**EXERCISE PROMPT**.
Start at the line that contains "Plan du site (534, 2521)" in the listing below and extract every line through the last, exactly; leave pictures out.
---------- SUPPLIED DATA
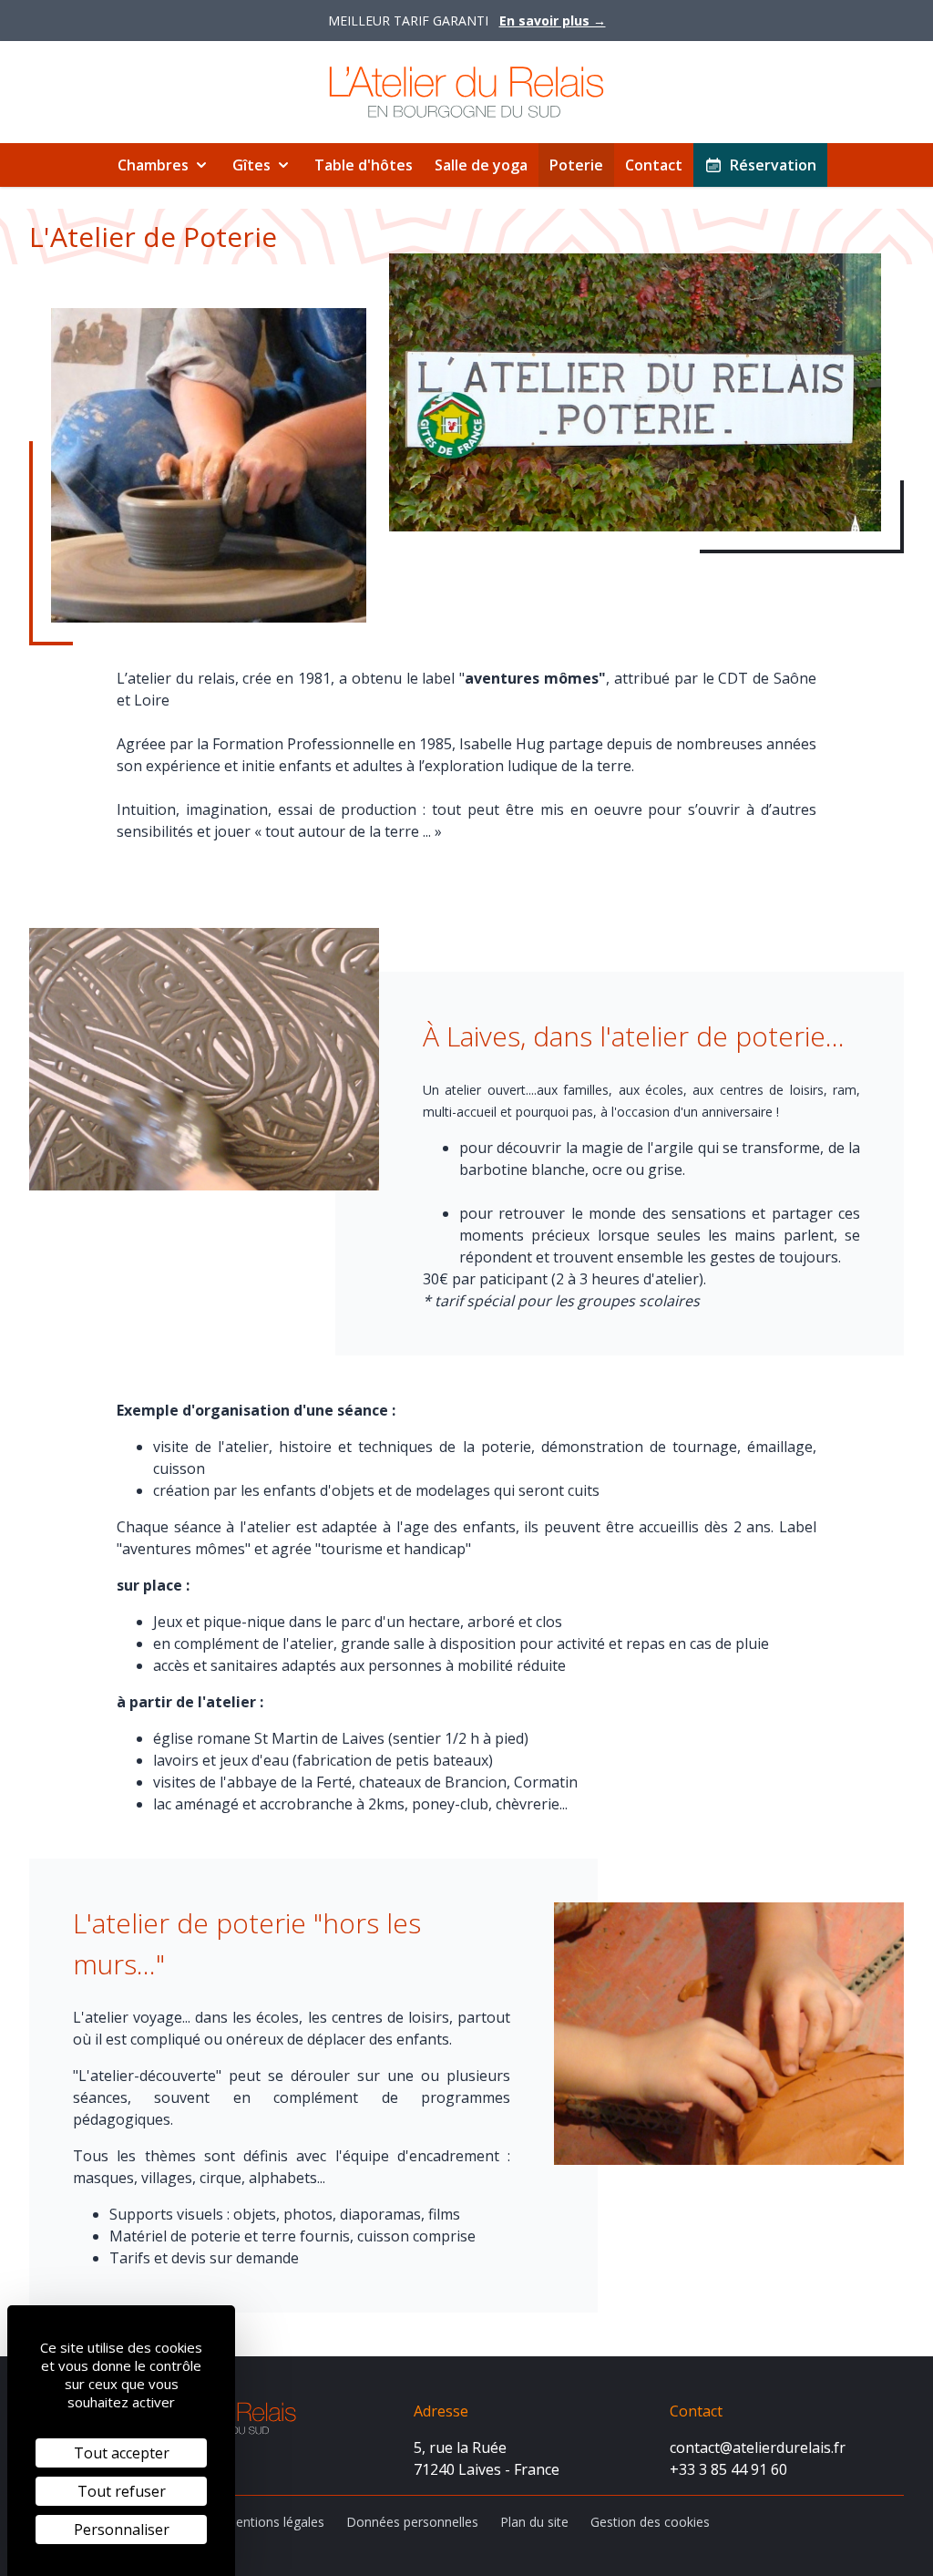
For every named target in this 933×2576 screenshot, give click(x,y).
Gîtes (251, 165)
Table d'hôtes (363, 165)
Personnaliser (121, 2529)
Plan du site (534, 2521)
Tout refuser (121, 2491)
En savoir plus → (552, 20)
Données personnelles (412, 2521)
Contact (653, 165)
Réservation (773, 165)
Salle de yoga (481, 165)
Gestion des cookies (650, 2521)
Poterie (576, 165)
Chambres (153, 165)
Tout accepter (121, 2453)
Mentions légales (274, 2521)
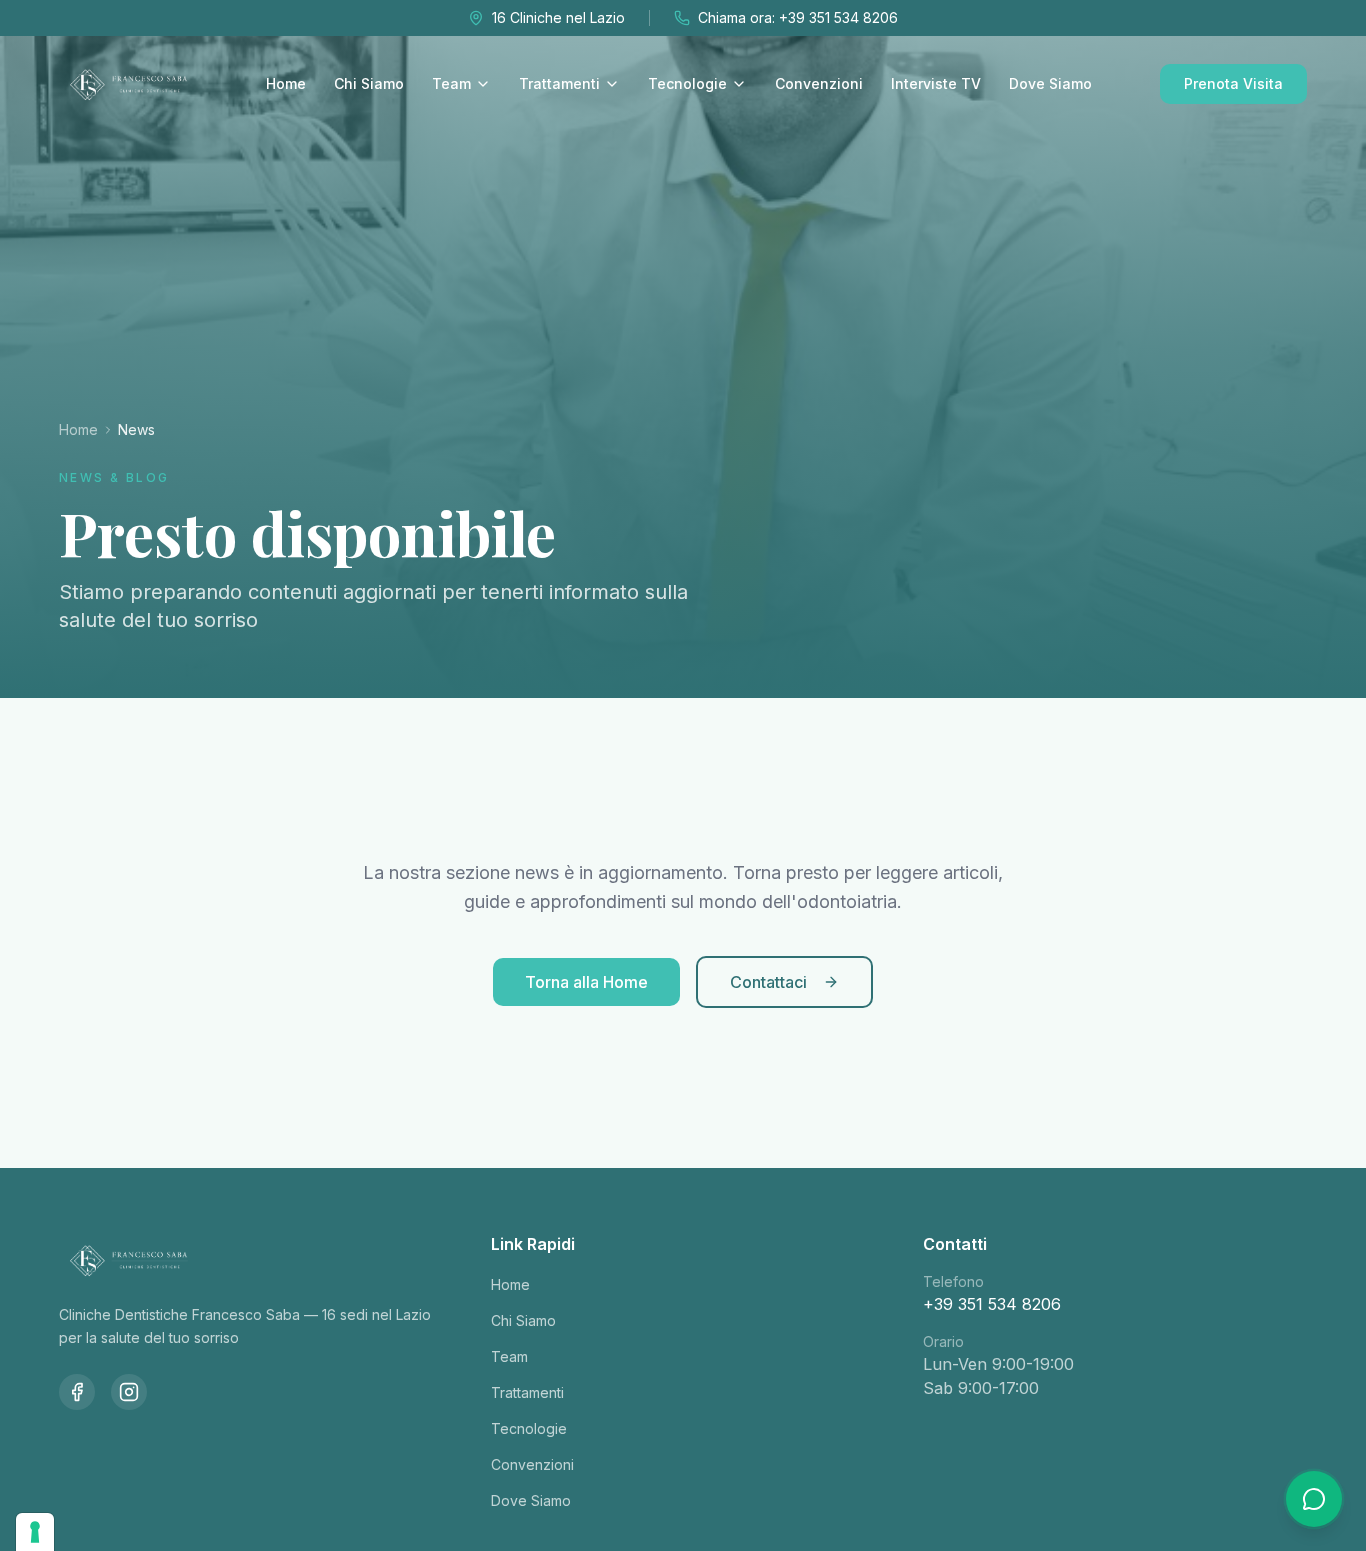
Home (286, 83)
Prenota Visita (1233, 83)
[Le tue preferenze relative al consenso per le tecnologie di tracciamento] (35, 1532)
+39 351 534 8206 (992, 1304)
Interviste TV (936, 83)
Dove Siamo (1050, 83)
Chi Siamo (369, 83)
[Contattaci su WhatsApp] (1314, 1499)
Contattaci (768, 982)
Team (451, 83)
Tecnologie (687, 83)
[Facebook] (77, 1392)
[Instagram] (129, 1392)
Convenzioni (819, 83)
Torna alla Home (586, 982)
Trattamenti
--------------------
**YOUR RESPONSE**.
Plan du site (534, 2521)
Tout refuser (121, 2491)
En savoir plus → (552, 20)
Données personnelles (412, 2521)
Contact (653, 165)
Réservation (773, 165)
Salle de yoga (481, 165)
Gestion des cookies (650, 2521)
Poterie (576, 165)
Chambres (153, 165)
Tout accepter (121, 2453)
Mentions légales (274, 2521)
Home (286, 83)
Prenota Visita (1233, 83)
[Le tue preferenze relative al consenso per le tecnologie di tracciamento] (35, 1532)
+39 351 534 8206 (992, 1304)
Interviste TV (936, 83)
Dove Siamo (1050, 83)
Chi Siamo (369, 83)
[Contattaci su WhatsApp] (1314, 1499)
Contattaci (768, 982)
Team (451, 83)
Tecnologie (687, 83)
[Facebook] (77, 1392)
[Instagram] (129, 1392)
Convenzioni (819, 83)
Torna alla Home (586, 982)
Trattamenti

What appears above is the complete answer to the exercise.